> [Fragmento del texto]
○ ○ ○ ○ ○ ○ ○
El Anteproyecto de Ley Medidas de Agilización Procesal que ha presentado el Ministerio de Justicia, bajo un discurso muy aparente, esconde un nuevo recorte de los derechos de los más débiles. Se afirma querer una Justicia eficiente, pero este término se entiende por el Gobierno pretendidamente socialista y analizadas las propuestas formuladas, desde exclusivos planteamientos de rentabilidad económica. Se ignora y con ello se atenta contra el Estado de derecho, que el proceso tiene como finalidad solucionar conflictos y que la Justicia constituye un derecho fundamental que asiste a todos los ciudadanos. La Justicia no es un mero servicio público que haya que gestionarse con arreglo a estrictos criterios de eficiencia económica. Lo esencial es la consecución de la paz social, la satisfacción de los intereses de los litigantes. No es el valor de lo que está en juego la medida de la Justicia, sino la resolución de los conflictos que surgen en el seno de la sociedad.

La Administración de Justicia española posee, como todos sabemos, carencias endémicas, especialmente en lo referido al número de jueces y fiscales que se sitúa muy por debajo de la media europea y que es insuficiente para atender las demandas que se le plantean y hacerlo con la calidad exigible. Sin inversión no hay posibilidad alguna de mejora. Pero, este Gobierno, que tanto ha colaborado junto con la oposición en ofrecer la peor cara de la Justicia, controlando sus órganos superiores con espectáculos bochornosos de intromisión, no parece dispuesto a poner remedio a esta situación en la forma debida. Invierte poco o nada, ignorando que, sin dinero, no hay reformas eficaces, entendiendo por eficaces las tendentes a una Justicia que satisfaga los derechos e intereses de los ciudadanos.

La propuesta que ahora se hace va a afectar a los medios con los que siempre han contado los justiciables menos agraciados por la fortuna, que deben ser iguales a los más pudientes. Se plantea suprimir el recurso de apelación en todos los asuntos de menos de seis mil euros, los más numerosos y comunes entre la gente corriente. Una sola sentencia pronunciada por un Juez, aunque sea equivocada, aunque contenga errores, aunque incurra en nulidad patente, aunque derive de un acto de autoridad injustificado, carecerá de revisión por un órgano distinto y superior. La gravedad de la propuesta deriva de los datos de la realidad y del número de sentencias que hoy revocan esos tribunales superiores en el ámbito civil. En el año 2009 llegaron al cuarenta por ciento. Es decir, casi la mitad de las sentencias recurridas fueron anuladas por los tribunales competentes y modificadas dando la razón al recurrente. Este número tan elevado acredita que los recursos, en la actualidad, no se interponen con ese ánimo dilatorio que afirma el Gobierno para justificar, por sí solo, su reforma. Y hacer uso de tal motivación hace pensar que los autores de la medida ni siquiera se toman la molestia de consultar los datos oficiales o que los ignoran o supeditan a sus creencias subjetivas.
○ ○ ○ ○ ○ ○ ○
> [Material]

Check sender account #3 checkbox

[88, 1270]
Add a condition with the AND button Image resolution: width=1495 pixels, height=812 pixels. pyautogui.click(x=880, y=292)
○ ○ ○ ○ ○ ○ ○
> [Ejercicios]
• a. Reescribe, por favor, el pasaje del texto sobre el anteproyecto comprendido entre "La Administración de" y "de los ciudadanos.", ambos incluidos, cambiando "inversión" por "financiación".
• b. Contesta estas preguntas sobre el texto sobre el anteproyecto:
(i) ¿Qué recurso se plantea suprimir y en qué asuntos?
(ii) ¿Por debajo de qué media se sitúa el número de jueces y fiscales?
(iii) ¿Qué porcentaje de sentencias revocaron los tribunales superiores en el ámbito civil en el año 2009?

> [Respuestas por ejercicio]
• a.
La Administración de Justicia española posee, como todos sabemos, carencias endémicas, especialmente en lo referido al número de jueces y fiscales que se sitúa muy por debajo de la media europea y que es insuficiente para atender las demandas que se le plantean y hacerlo con la calidad exigible. Sin financiación no hay posibilidad alguna de mejora. Pero, este Gobierno, que tanto ha colaborado junto con la oposición en ofrecer la peor cara de la Justicia, controlando sus órganos superiores con espectáculos bochornosos de intromisión, no parece dispuesto a poner remedio a esta situación en la forma debida. Invierte poco o nada, ignorando que, sin dinero, no hay reformas eficaces, entendiendo por eficaces las tendentes a una Justicia que satisfaga los derechos e intereses de los ciudadanos.

• b.
(i) El recurso de apelación, en todos los asuntos de menos de seis mil euros.
(ii) Por debajo de la media europea.
(iii) El cuarenta por ciento.